- [Dataset entries]
---------------

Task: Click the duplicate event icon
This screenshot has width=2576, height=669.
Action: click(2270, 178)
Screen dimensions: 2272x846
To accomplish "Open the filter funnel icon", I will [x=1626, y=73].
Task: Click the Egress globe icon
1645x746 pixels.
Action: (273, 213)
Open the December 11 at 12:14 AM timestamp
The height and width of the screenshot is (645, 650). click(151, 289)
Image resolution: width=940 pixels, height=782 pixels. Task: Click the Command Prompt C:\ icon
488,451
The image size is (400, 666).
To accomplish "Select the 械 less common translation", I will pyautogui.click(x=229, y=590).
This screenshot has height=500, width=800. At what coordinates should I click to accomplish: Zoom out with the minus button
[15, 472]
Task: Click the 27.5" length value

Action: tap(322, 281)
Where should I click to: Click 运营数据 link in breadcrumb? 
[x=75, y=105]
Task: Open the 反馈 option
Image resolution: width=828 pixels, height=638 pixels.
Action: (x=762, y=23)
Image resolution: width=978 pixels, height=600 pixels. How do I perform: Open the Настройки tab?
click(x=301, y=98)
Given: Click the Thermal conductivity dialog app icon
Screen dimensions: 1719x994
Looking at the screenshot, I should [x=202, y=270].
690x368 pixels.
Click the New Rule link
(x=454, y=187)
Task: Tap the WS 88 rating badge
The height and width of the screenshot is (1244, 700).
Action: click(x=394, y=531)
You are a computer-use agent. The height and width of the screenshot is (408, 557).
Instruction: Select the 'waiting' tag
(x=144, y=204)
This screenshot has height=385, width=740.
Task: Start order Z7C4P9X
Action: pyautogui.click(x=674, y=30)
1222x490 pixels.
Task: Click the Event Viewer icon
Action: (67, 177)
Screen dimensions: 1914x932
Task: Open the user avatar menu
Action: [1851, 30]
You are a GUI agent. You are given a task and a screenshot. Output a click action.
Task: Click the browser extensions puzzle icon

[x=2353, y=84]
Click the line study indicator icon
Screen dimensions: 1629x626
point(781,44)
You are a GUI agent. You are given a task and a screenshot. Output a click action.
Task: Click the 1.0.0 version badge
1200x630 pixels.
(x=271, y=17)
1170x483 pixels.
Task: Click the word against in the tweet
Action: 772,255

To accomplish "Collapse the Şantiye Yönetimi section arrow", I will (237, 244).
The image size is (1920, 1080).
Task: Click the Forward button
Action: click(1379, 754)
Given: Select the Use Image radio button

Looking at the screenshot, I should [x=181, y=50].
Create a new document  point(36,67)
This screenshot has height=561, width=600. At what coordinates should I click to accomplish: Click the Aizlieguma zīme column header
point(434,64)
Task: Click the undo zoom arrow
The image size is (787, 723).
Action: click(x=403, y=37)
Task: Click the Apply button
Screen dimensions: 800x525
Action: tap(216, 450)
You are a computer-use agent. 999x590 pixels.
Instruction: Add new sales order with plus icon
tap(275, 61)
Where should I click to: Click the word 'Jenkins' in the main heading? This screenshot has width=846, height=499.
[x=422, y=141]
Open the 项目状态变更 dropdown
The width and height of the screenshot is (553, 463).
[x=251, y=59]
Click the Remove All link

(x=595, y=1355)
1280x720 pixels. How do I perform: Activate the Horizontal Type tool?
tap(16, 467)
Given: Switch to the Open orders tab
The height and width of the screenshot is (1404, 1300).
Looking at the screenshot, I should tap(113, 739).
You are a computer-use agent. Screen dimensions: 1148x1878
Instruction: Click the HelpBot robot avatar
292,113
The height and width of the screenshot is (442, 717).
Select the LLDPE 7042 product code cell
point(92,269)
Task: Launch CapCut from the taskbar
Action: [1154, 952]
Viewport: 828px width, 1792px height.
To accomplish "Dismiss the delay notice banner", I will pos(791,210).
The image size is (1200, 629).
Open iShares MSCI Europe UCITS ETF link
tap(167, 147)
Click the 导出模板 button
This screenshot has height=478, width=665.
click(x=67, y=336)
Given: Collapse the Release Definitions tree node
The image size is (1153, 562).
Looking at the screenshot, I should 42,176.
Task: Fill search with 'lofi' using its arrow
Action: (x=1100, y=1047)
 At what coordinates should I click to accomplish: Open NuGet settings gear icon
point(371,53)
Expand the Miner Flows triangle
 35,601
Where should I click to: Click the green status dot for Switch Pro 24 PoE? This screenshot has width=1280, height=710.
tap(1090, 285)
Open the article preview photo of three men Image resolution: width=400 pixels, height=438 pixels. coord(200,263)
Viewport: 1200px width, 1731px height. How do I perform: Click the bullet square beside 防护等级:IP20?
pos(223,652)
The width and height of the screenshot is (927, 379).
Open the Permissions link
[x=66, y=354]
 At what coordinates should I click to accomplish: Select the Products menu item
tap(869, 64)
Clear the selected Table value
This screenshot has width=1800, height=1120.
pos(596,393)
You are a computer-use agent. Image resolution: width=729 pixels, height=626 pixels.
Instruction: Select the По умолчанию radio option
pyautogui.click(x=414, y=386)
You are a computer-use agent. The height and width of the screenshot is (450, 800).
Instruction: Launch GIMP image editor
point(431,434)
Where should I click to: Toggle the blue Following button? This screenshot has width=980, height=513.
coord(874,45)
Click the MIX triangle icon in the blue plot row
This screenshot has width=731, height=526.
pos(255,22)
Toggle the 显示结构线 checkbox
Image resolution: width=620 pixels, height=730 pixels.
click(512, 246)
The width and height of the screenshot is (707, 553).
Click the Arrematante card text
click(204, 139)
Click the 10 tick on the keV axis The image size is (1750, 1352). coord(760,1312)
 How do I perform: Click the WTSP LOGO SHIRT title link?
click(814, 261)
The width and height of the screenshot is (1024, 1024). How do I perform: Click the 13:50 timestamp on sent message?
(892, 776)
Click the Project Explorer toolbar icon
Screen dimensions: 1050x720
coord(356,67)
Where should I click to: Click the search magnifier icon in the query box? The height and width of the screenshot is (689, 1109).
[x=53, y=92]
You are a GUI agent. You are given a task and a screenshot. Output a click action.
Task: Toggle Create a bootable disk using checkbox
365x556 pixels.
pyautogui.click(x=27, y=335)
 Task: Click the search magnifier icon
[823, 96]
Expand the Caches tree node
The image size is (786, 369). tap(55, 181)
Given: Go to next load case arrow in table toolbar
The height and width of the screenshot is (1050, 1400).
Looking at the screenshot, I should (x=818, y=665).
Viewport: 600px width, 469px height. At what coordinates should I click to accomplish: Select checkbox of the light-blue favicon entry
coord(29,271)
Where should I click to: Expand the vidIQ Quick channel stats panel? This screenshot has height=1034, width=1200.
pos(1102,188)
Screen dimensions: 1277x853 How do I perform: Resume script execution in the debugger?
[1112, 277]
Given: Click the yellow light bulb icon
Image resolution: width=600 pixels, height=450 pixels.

---------------

- [To do] Set down all of the entries again, keeping every line exactly as it is.

- [Answer box]
Task: Click the duplicate event icon
This screenshot has width=2576, height=669.
Action: click(2270, 178)
Screen dimensions: 2272x846
To accomplish "Open the filter funnel icon", I will [x=1626, y=73].
Task: Click the Egress globe icon
1645x746 pixels.
Action: (273, 213)
Open the December 11 at 12:14 AM timestamp
The height and width of the screenshot is (645, 650). click(151, 289)
Image resolution: width=940 pixels, height=782 pixels. Task: Click the Command Prompt C:\ icon
488,451
The image size is (400, 666).
To accomplish "Select the 械 less common translation", I will pyautogui.click(x=229, y=590).
This screenshot has height=500, width=800. At what coordinates should I click to accomplish: Zoom out with the minus button
[15, 472]
Task: Click the 27.5" length value

Action: tap(322, 281)
Where should I click to: Click 运营数据 link in breadcrumb? 
[x=75, y=105]
Task: Open the 反馈 option
Image resolution: width=828 pixels, height=638 pixels.
Action: (x=762, y=23)
Image resolution: width=978 pixels, height=600 pixels. How do I perform: Open the Настройки tab?
click(x=301, y=98)
Given: Click the Thermal conductivity dialog app icon
Screen dimensions: 1719x994
Looking at the screenshot, I should [x=202, y=270].
690x368 pixels.
Click the New Rule link
(x=454, y=187)
Task: Tap the WS 88 rating badge
The height and width of the screenshot is (1244, 700).
Action: click(x=394, y=531)
You are a computer-use agent. The height and width of the screenshot is (408, 557).
Instruction: Select the 'waiting' tag
(x=144, y=204)
This screenshot has height=385, width=740.
Task: Start order Z7C4P9X
Action: pyautogui.click(x=674, y=30)
1222x490 pixels.
Task: Click the Event Viewer icon
Action: (67, 177)
Screen dimensions: 1914x932
Task: Open the user avatar menu
Action: [1851, 30]
You are a GUI agent. You are given a task and a screenshot. Output a click action.
Task: Click the browser extensions puzzle icon

[x=2353, y=84]
Click the line study indicator icon
Screen dimensions: 1629x626
point(781,44)
You are a GUI agent. You are given a task and a screenshot. Output a click action.
Task: Click the 1.0.0 version badge
1200x630 pixels.
(x=271, y=17)
1170x483 pixels.
Task: Click the word against in the tweet
Action: 772,255

To accomplish "Collapse the Şantiye Yönetimi section arrow", I will (237, 244).
The image size is (1920, 1080).
Task: Click the Forward button
Action: click(1379, 754)
Given: Select the Use Image radio button

Looking at the screenshot, I should [x=181, y=50].
Create a new document  point(36,67)
This screenshot has height=561, width=600. At what coordinates should I click to accomplish: Click the Aizlieguma zīme column header
point(434,64)
Task: Click the undo zoom arrow
The image size is (787, 723).
Action: click(x=403, y=37)
Task: Click the Apply button
Screen dimensions: 800x525
Action: tap(216, 450)
You are a computer-use agent. 999x590 pixels.
Instruction: Add new sales order with plus icon
tap(275, 61)
Where should I click to: Click the word 'Jenkins' in the main heading? This screenshot has width=846, height=499.
[x=422, y=141]
Open the 项目状态变更 dropdown
The width and height of the screenshot is (553, 463).
[x=251, y=59]
Click the Remove All link

(x=595, y=1355)
1280x720 pixels. How do I perform: Activate the Horizontal Type tool?
tap(16, 467)
Given: Switch to the Open orders tab
The height and width of the screenshot is (1404, 1300).
Looking at the screenshot, I should tap(113, 739).
You are a computer-use agent. Screen dimensions: 1148x1878
Instruction: Click the HelpBot robot avatar
292,113
The height and width of the screenshot is (442, 717).
Select the LLDPE 7042 product code cell
point(92,269)
Task: Launch CapCut from the taskbar
Action: [1154, 952]
Viewport: 828px width, 1792px height.
To accomplish "Dismiss the delay notice banner", I will pos(791,210).
The image size is (1200, 629).
Open iShares MSCI Europe UCITS ETF link
tap(167, 147)
Click the 导出模板 button
This screenshot has height=478, width=665.
click(x=67, y=336)
Given: Collapse the Release Definitions tree node
The image size is (1153, 562).
Looking at the screenshot, I should 42,176.
Task: Fill search with 'lofi' using its arrow
Action: (x=1100, y=1047)
 At what coordinates should I click to accomplish: Open NuGet settings gear icon
point(371,53)
Expand the Miner Flows triangle
 35,601
Where should I click to: Click the green status dot for Switch Pro 24 PoE? This screenshot has width=1280, height=710.
tap(1090, 285)
Open the article preview photo of three men Image resolution: width=400 pixels, height=438 pixels. coord(200,263)
Viewport: 1200px width, 1731px height. How do I perform: Click the bullet square beside 防护等级:IP20?
pos(223,652)
The width and height of the screenshot is (927, 379).
Open the Permissions link
[x=66, y=354]
 At what coordinates should I click to accomplish: Select the Products menu item
tap(869, 64)
Clear the selected Table value
This screenshot has width=1800, height=1120.
pos(596,393)
You are a computer-use agent. Image resolution: width=729 pixels, height=626 pixels.
Instruction: Select the По умолчанию radio option
pyautogui.click(x=414, y=386)
You are a computer-use agent. The height and width of the screenshot is (450, 800).
Instruction: Launch GIMP image editor
point(431,434)
Where should I click to: Toggle the blue Following button? This screenshot has width=980, height=513.
coord(874,45)
Click the MIX triangle icon in the blue plot row
This screenshot has width=731, height=526.
pos(255,22)
Toggle the 显示结构线 checkbox
Image resolution: width=620 pixels, height=730 pixels.
click(512, 246)
The width and height of the screenshot is (707, 553).
Click the Arrematante card text
click(204, 139)
Click the 10 tick on the keV axis The image size is (1750, 1352). coord(760,1312)
 How do I perform: Click the WTSP LOGO SHIRT title link?
click(814, 261)
The width and height of the screenshot is (1024, 1024). How do I perform: Click the 13:50 timestamp on sent message?
(892, 776)
Click the Project Explorer toolbar icon
Screen dimensions: 1050x720
coord(356,67)
Where should I click to: Click the search magnifier icon in the query box? The height and width of the screenshot is (689, 1109).
[x=53, y=92]
You are a GUI agent. You are given a task and a screenshot. Output a click action.
Task: Toggle Create a bootable disk using checkbox
365x556 pixels.
pyautogui.click(x=27, y=335)
 Task: Click the search magnifier icon
[823, 96]
Expand the Caches tree node
The image size is (786, 369). tap(55, 181)
Given: Go to next load case arrow in table toolbar
The height and width of the screenshot is (1050, 1400).
Looking at the screenshot, I should (x=818, y=665).
Viewport: 600px width, 469px height. At what coordinates should I click to accomplish: Select checkbox of the light-blue favicon entry
coord(29,271)
Where should I click to: Expand the vidIQ Quick channel stats panel? This screenshot has height=1034, width=1200.
pos(1102,188)
Screen dimensions: 1277x853 How do I perform: Resume script execution in the debugger?
[1112, 277]
Given: Click the yellow light bulb icon
Image resolution: width=600 pixels, height=450 pixels.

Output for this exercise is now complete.